A bloody case caused by a list

In fact, the use of the bloody case is a bit of a headline party, just for Bo Jun's attention, and put a universal sentence for the New Year's Eve, come here, just read it.

We have a business system that has been running for several years, and it has been very stable. The front-end time system suddenly started to report memory overflow. After analyzing and positioning, it was found that the problem was with this code:
List<ModelBean> beaList = null;
for(int i=0; i<loop; i++) {
 beanList = service.getBeanList();
 businessProcess(beanList)
}


Well, a very simple piece of logic, query a list from the database, and then process the business logic.
There seems to be no problem! ?
Indeed, it runs very comfortably when the amount of data is small, but! When the magnitude of the data grows, the problem comes!
Analysis:
beanList returns 1000w data for the first time, starts to process business logic, and completes the processing. At this time, the beanList in memory is directly generated in the old age due to the excessive memory usage, and the second time it returns 1000w data from the database, the memory Insufficient, the GC starts to work, but it is found that the original beanList that was used for the first time still exists due to the reference outside the for block, and the memory cannot be recovered. The futile fullGC starts, and the result is out of memory.

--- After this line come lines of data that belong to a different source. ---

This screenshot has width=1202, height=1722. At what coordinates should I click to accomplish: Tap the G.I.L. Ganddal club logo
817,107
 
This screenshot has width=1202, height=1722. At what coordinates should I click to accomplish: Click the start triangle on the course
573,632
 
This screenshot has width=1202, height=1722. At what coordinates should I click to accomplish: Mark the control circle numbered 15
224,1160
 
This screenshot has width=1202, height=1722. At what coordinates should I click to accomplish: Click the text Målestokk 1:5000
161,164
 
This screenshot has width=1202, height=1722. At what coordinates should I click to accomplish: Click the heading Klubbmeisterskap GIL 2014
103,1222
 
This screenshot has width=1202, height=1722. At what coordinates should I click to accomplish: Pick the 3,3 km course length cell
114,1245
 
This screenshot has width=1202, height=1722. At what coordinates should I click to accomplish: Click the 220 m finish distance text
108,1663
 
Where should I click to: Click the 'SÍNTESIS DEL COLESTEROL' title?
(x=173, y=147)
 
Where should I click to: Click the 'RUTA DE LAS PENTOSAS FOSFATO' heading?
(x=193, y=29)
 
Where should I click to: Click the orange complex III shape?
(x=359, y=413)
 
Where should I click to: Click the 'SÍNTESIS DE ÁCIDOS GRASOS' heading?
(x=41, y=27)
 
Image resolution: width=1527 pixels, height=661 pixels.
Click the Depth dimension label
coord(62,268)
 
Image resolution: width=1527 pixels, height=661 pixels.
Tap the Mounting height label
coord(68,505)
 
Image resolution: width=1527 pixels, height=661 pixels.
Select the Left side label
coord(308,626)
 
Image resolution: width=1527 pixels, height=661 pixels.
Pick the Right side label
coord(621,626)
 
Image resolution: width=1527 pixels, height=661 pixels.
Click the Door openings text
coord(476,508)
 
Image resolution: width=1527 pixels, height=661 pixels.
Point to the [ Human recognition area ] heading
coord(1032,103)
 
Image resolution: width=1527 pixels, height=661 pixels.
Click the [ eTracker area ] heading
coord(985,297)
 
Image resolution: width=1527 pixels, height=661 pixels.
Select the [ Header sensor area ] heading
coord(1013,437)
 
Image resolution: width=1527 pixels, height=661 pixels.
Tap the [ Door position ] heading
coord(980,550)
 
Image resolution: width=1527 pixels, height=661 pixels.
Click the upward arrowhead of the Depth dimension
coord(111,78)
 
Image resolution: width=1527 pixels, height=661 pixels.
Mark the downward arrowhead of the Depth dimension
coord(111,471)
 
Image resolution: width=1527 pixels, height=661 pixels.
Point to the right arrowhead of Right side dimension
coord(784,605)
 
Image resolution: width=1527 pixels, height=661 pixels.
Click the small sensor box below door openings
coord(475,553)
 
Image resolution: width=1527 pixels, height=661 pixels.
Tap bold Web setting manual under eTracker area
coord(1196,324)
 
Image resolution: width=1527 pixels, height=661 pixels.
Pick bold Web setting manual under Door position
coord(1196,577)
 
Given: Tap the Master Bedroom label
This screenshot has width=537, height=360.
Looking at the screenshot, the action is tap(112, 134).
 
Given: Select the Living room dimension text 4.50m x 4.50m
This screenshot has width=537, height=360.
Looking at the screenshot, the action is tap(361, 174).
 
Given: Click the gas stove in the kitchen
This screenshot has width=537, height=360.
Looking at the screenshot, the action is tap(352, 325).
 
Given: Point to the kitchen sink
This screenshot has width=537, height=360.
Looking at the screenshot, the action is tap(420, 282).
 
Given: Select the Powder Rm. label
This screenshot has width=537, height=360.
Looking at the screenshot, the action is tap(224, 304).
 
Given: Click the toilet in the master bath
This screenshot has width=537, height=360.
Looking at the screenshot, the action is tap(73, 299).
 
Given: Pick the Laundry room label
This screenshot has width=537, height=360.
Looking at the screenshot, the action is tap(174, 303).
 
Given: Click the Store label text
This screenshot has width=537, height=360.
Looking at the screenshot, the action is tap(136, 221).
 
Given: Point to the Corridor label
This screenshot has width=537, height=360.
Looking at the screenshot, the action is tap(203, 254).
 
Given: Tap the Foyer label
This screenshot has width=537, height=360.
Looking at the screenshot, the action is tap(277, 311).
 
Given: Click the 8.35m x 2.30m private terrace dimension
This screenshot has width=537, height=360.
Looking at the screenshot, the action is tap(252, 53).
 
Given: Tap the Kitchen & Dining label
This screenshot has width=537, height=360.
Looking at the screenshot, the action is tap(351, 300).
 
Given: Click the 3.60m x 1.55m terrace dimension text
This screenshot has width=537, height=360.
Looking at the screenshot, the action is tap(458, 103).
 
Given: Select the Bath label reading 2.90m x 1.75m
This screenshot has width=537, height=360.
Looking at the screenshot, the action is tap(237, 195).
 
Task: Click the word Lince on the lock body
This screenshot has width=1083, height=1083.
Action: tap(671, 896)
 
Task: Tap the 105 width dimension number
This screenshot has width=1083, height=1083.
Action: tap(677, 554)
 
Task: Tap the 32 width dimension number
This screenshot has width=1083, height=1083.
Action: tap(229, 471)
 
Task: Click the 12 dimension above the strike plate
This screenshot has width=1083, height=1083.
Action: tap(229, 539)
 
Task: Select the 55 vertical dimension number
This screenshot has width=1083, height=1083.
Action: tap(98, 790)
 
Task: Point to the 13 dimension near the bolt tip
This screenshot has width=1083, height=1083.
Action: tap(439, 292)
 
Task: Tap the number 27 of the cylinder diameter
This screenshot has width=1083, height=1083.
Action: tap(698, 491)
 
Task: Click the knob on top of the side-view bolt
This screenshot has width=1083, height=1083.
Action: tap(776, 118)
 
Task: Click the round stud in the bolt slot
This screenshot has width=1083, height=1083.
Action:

The problem is analyzed, and the solution is very simple:
for(int i=0; i<loop; i++) {
 List<ModelBean> beanList = service.getBeanList();
 businessProcess(beanList)
}

Enclosing the life cycle of beanList in a for loop solves the problem.

Some people may say, is such a basic question worth writing an article about? In fact, it is not. The simplest problems are often the ones we most easily overlook. Solving problems is generally easy, but finding and analyzing problems is difficult. When I started learning effective java, I saw that the life cycle of a local variable is as close as possible to the end of its use cycle. The code has been written for a long time, and it has become more and more arbitrary. Over time, many basic requirements are forgotten. A wake-up call to yourself.